Yesterday, I went over to the hospital for an injection of cortisone into my right shoulder joint. This was set up after I saw the orthopedist a week before and found that I had degenerative arthritis (known as gray hair of the skeletal system) in both shoulders. He knew that I was a physician, and we talked about the procedure a bit.
So, I show up and go to the ER where a c-arm fluroscope is set up. The doc shows up, preps my shoulder, and under fluroscopic control places a needle into the joint and delivers the medicine. I am out of there is 5 minutes and go home.
So? Well, at no time was I asked to sign any consent or hear a litany of horrors as to what might happen to me. If I had being doing the same procedure in the USA, I would have had forms signed by the patient saying that they understood the possibilities of infection, paralysis, and death. Even with all that, there would still be a lawyer willing to sue because he would know that the insurance company would settle. If I refused to settle, then the company would have dropped me the next year.

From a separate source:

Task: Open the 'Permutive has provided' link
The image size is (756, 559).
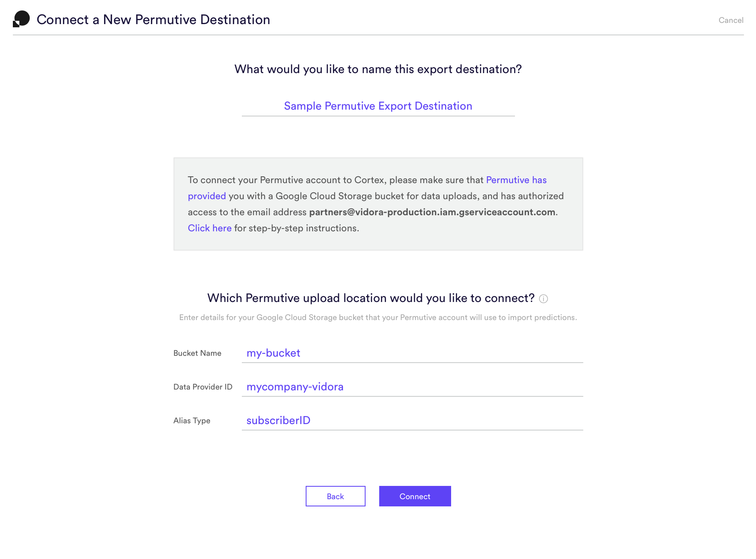Action: 516,180
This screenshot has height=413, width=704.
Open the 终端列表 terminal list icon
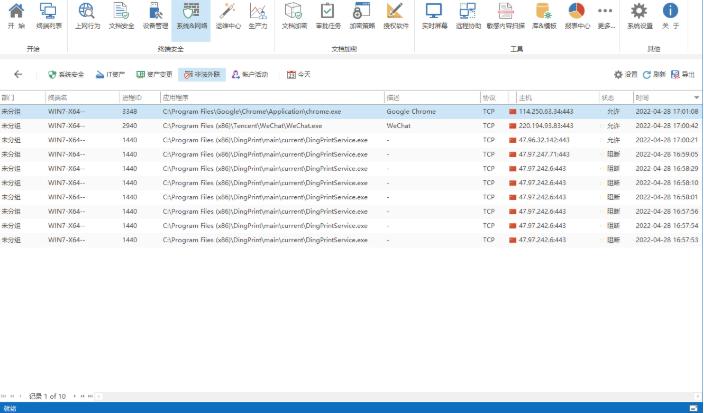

Just not quite as litigious over here. A doc can get into trouble, but he has to be almost criminal in his actions. In medical school, a lawyer taught us jurisprudence. The idea was that docs are humans, and humans make mistakes. You would never be sued for a mistake. Nowadays, if a doc takes on a patient, there is an implied contract that the doc will make the patient well.
That's a bunch of horse feathers!
2 comments:
Really like reading your blogs. Regarding your shoulder, my hubby worked for 25 years in cold refrigeration, so of course, he developed really terrible painsduring the night in his shoulders. Could not get him to see a dr., as his reply, there's noghing hat can be done. anyway, as time went on, the pain became worse, said it felt like a knife in his shoulder. Sometime down the road, he read an article, didn;t think too much about it, then it popped up again. So he thought, what have I got to lose. You take a bottle of gin, any cheap brand will do, a box of golden raisins, cannot use the dark ones, cover the raisins with the gin, let it sit for a couple of days in the refrigerator, then every night take one-two spoons just before bed, and what do you know - his pain has gone. In the summer, he doesn't seem to need this, but come winter, and the pain starts again, so he starts his raisin mixture again. Just thought I would pass it alone, and actually, it tases petty darn good.